I remember the meeting in Toronto in which the Ministry of Health presented to us new targets for the reduction of beds for both acute and chronic mental illness and exhorted us to continue to reduce the number of beds available. I remember well because I pointed out that in our jurisdiction we had already reached those numbers. Doesn’t matter, they said, you must continue to reduce beds. The year before this, at another meeting, we were presented with a model of service delivery gleaned from a summer student’s study of the mental health services of Georgia. Georgia, a state in the Southern U.S., not in the Soviet Union, but almost as ridiculous a place to look for a good model of universal psychiatric care.

The governments of Canadian Provinces and American States rode on the era’s wave of optimism and attention to civil rights, along with the idealism of many mental health care workers, to get rid of a major budgetary irritant, and a source of political problems.

In the US the States saw a way of unloading the mental health (really the treatment of mental illness) budget onto the Federal Government. In Canada the Provincial Governments saw a way to unload the political problems that arose from direct ownership of those big old mental hospitals by transferring care and money to the General Hospitals and thus distancing themselves from any problems that arose.

The US fared even worse than Canada. The homeless population exploded along with the numbers of mentally ill in jails and prisons. In fact the statistics show the growing numbers of incarcerated inmates in the prisons around Chicago, exactly mirrors the decrease in numbers of patients in the mental hospital. Institutional care for the mentally ill was transferred from hospitals to jails.
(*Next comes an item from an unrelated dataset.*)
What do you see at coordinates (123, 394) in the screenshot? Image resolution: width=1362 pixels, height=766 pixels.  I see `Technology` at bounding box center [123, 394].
The outcome in Canada was just a little better, but not much.

The second view is by Charlie Chiarelli, a retired social worker, from his one man show called Charly’s Piano about his work as a psychiatric assistant at the world renowned Clarke Institute of Psychiatry in Toronto before it morphed in the Centre for Addiction and Mental Health (CAMH)

Charlie had a long career in the mental health field but he is also a vey talented musician with a number of successful one man shows. I saw this a few years ago and just discovered that it is on youtube in its entirety.

This is the description:

Charly’s Piano is storyteller Charly Chiarelli’s heartwarming true tale of how, in 1972, he was a young hippie looking for work in Toronto. He gets a job as a psychiatric assistant at the Clarke Institute of Psychiatry and organizes a fundraiser to buy a piano for the patients’ lounge. Some of his quirky patients help him: the wise “Magic of Cats” girl, Phillip who shows him the blues, and “the Duchess” who plays the piano. He returns years later with his daughter Selina, to find that things have changed in psychiatry.